“I want to say something,” a teenage girl hedged, “but I don’t want to be rude, or insult you.”
I was speaking at an aviation expo, in hopes of encouraging young women to explore STEM fields for their futures. I faced this young woman, feeling her eagerness to hear how I had navigated a virtually all-male domain as a female airline pilot years ago. Then her smile turned quiet and she shuffled her feet in uneasy tension as she spoke up.
“Yes, please tell me what you’re thinking,” I nudged her on.
“I was just thinking… I’m happy I was born when I was,” she paused to assess my reaction, “and not into your generation.”
“Oh,” I sighed, and I grinned.
I wasn’t insulted at all. She got it. But I was surprised by the emotions her comment stirred in me. A sense of familiarity came over me and I realized that I had the exact same feeling of relief when I was her age.
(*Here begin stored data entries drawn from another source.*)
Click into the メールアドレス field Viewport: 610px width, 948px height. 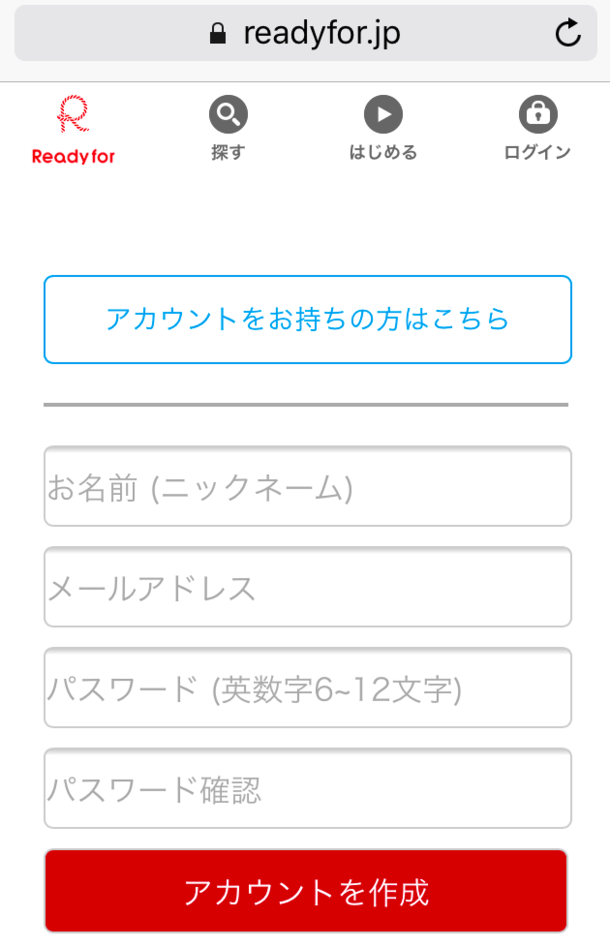click(307, 587)

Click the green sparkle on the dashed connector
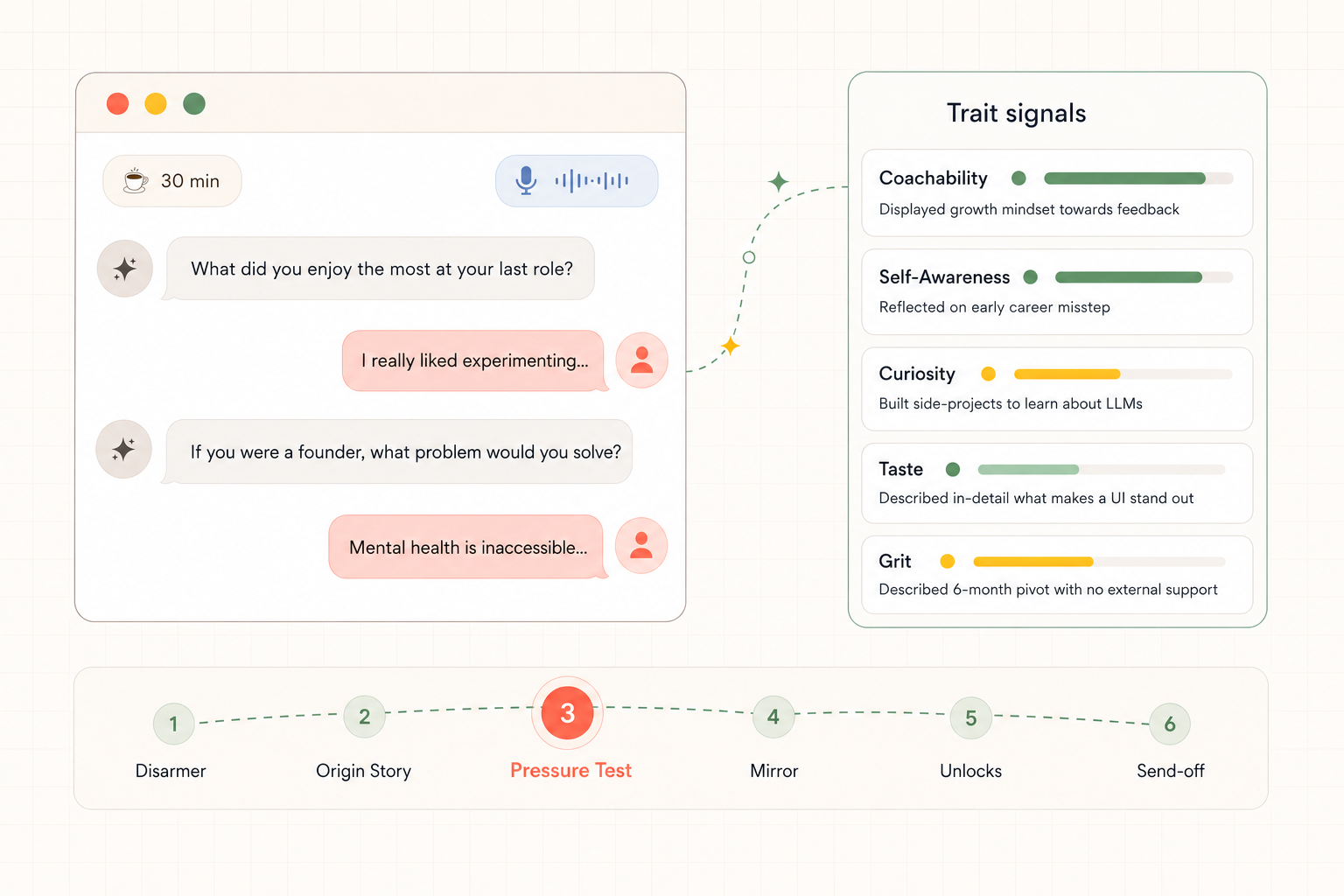pos(778,182)
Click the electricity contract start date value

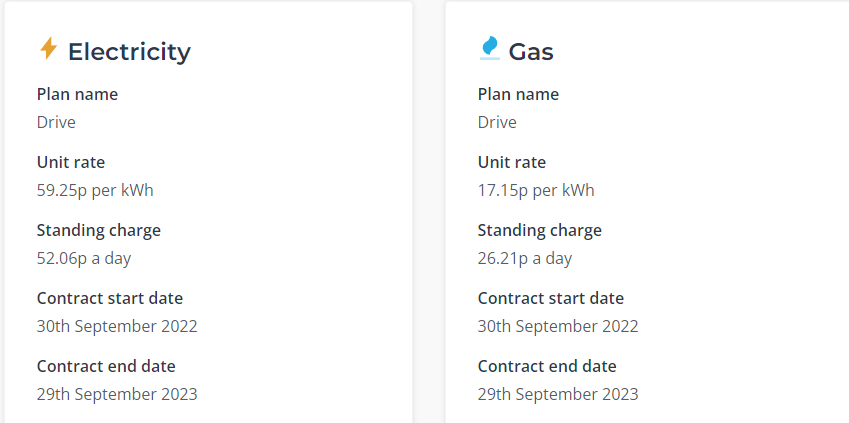point(117,327)
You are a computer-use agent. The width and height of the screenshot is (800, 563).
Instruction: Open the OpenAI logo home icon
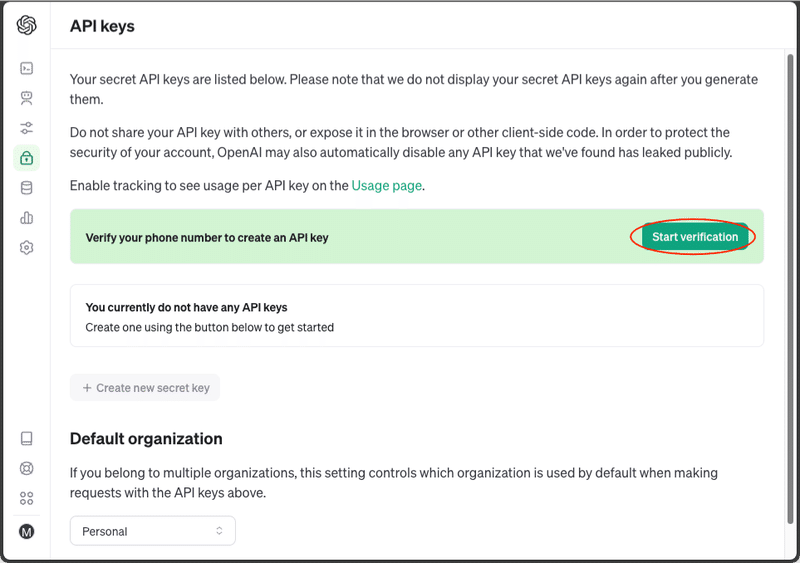pyautogui.click(x=27, y=25)
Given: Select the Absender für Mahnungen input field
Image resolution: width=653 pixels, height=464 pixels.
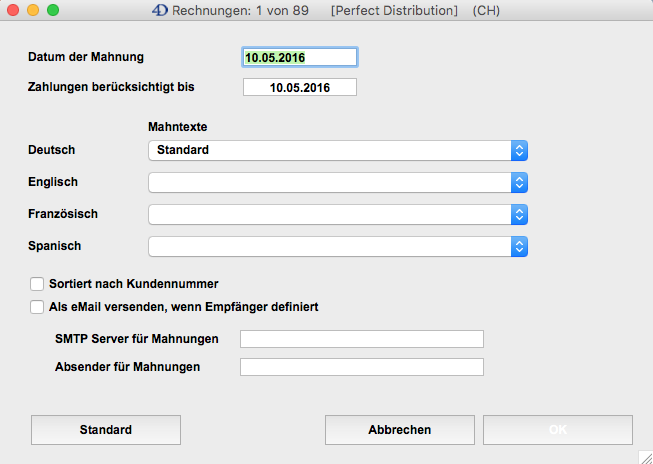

When I finally upgraded to Captain at United Airlines, I flew with an all-female crew for the first time in my life. I proudly added this bit of trivia into my passenger address welcoming our passengers onboard. After I released the talk switch, it hit me – I had never flown with a female captain in all of my years as a first officer (co-pilot). I never had a female flight instructor. I never had a female boss at all. Not in my entire aviation career.
I had always been grateful to be in the pilot seat, any pilot seat, knowing my mother’s generation had no chance at this dream. It wasn’t until that moment, until I said it aloud to 147 passengers, that I realized how isolated I had felt on my journey to this seat.
Any lofty ambition will be a challenge to reach. If you haven’t failed, then you haven’t stretched your mind, and you haven’t grown and gotten better at something.
Young women today will face obstacles no matter what they choose to achieve. Gender role expectations and barriers, both culturally and self-imposed, are as present today as when I took my first flying lesson. Though, they may look different.
But not seeing anyone that looks like you on that journey, will not be one of those obstacles. Not if I can help it.